The trouble is, within the European Union the national governments aren’t involved in the talks. As a trade agreement, it is being negotiated on our behalf by the European Commission because the EU has “exclusive competence” over its member states’ international trade – an exclusivity supported by, of all organisations, the TUC in its submission to the Department of Business, Industry and Skills one month before PSI called for withdrawal.
In the light of TTIP and TiSA, as well as the crushing austerity measures imposed on, for example, Greece, the TUC’s submission is astonishing. “EU states combined offer a far more attractive package to international partners than the UK does alone. This has become particularly clear in relation to the proposed Transatlantic Trade and Investment Partnership between the EU and USA,” it said.
The TUC went on: “…it is important for the UK to be part of EU trade negotiations due to the principles of human rights and sustainable development which guide them.” It must be joking.
Since then the TUC has produced literature attacking TiSA and similar agreements but not once has it challenged the sole right of the EU to negotiate these agreements. Not once has it acknowledged that human rights and sustainable development are inherently threatened by all these free trade agreements.

EXTRACTED MATERIAL -
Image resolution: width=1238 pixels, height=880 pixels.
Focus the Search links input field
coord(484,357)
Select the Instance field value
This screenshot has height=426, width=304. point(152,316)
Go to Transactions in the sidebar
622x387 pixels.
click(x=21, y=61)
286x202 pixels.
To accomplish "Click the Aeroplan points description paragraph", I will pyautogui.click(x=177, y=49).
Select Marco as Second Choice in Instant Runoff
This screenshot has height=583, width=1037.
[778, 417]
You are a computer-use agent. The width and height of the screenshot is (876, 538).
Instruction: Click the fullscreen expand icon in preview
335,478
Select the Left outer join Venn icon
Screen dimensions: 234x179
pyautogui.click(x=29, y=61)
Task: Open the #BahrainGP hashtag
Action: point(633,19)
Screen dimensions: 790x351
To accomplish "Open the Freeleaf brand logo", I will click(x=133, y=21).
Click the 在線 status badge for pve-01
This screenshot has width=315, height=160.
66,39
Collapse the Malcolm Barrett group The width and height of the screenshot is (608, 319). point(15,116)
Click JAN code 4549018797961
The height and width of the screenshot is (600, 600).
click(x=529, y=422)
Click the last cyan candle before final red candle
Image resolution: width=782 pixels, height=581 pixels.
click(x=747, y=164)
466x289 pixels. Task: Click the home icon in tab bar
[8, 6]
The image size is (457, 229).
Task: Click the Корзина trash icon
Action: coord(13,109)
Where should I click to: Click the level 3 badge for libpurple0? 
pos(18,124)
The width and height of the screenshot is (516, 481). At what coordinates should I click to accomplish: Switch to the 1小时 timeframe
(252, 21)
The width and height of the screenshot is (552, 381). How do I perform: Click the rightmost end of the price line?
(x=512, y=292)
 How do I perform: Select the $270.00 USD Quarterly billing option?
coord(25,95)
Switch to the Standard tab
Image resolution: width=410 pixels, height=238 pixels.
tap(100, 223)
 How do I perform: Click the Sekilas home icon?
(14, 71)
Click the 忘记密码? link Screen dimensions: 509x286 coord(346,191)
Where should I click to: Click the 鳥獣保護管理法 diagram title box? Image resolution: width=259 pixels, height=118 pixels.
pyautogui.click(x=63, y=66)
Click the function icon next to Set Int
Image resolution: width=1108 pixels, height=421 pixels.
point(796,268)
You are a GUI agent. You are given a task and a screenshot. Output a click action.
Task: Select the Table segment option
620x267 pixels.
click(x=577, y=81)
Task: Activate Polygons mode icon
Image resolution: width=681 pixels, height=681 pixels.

PROBLEMS AND TASKS -
1/ Reproduce the part of the passage on EU trade talks that opens with the words containing "Since then the" and closes with "free trade agreements.".
2/ Write the next part of the passage on EU trade talks, picking up after its final sentence.
The rows come from a separate source.

RESPONSES TO THE TASKS -
1/
Since then the TUC has produced literature attacking TiSA and similar agreements but not once has it challenged the sole right of the EU to negotiate these agreements. Not once has it acknowledged that human rights and sustainable development are inherently threatened by all these free trade agreements.

2/
The PSI union federation did raise the alert in September 2013. Its general secretary, Rosa Pavenelli, called on affiliates “to urge their national governments to withdraw from talks on this proposed Trade in Services Agreement and to mobilize workers and communities against this deal which is an assault on the public interest”.
And overall, the trade union movement has been slow to react. Even today, the website of the PCS union mentions TiSA only once (without any explanation of what it is). Other unions have been more active. Unison produced a briefing document in March 2015 that sets out its opposition to TTIP, TiSA and CETA (a free trade agreement between the EU and Canada).
In a sorry example of the lack of joined-up thinking in the trade union movement, the GMB is opposed to TiSA, but has just declared itself in favour of staying in the EU. In a statement in October last year, it called on the EU trade commissioner to oppose TiSA – in the full knowledge that squadrons of pigs would have to be flying above Brussels for that to happen. Hypocrisy is second nature to some.
In July last year the lecturers’ union UCU, supported by the teachers’ unions NUT and the NAS/UWT, successfully moved a motion on TiSA and CETA at the Education International meeting in Canada, noting “that these agreements seek to go far beyond traditional tariff reductions by imposing constraints on what governments can do behind their national borders, including the promotion of regulatory coherence and convergence across countries irrespective of national priorities.”
It’s an odd fact that unions can recognise the importance of national boundaries and national priorities on some issues, but ignore them when it comes to the EU overall. What do they think the “exclusive competence” of the EU on trade and commerce means?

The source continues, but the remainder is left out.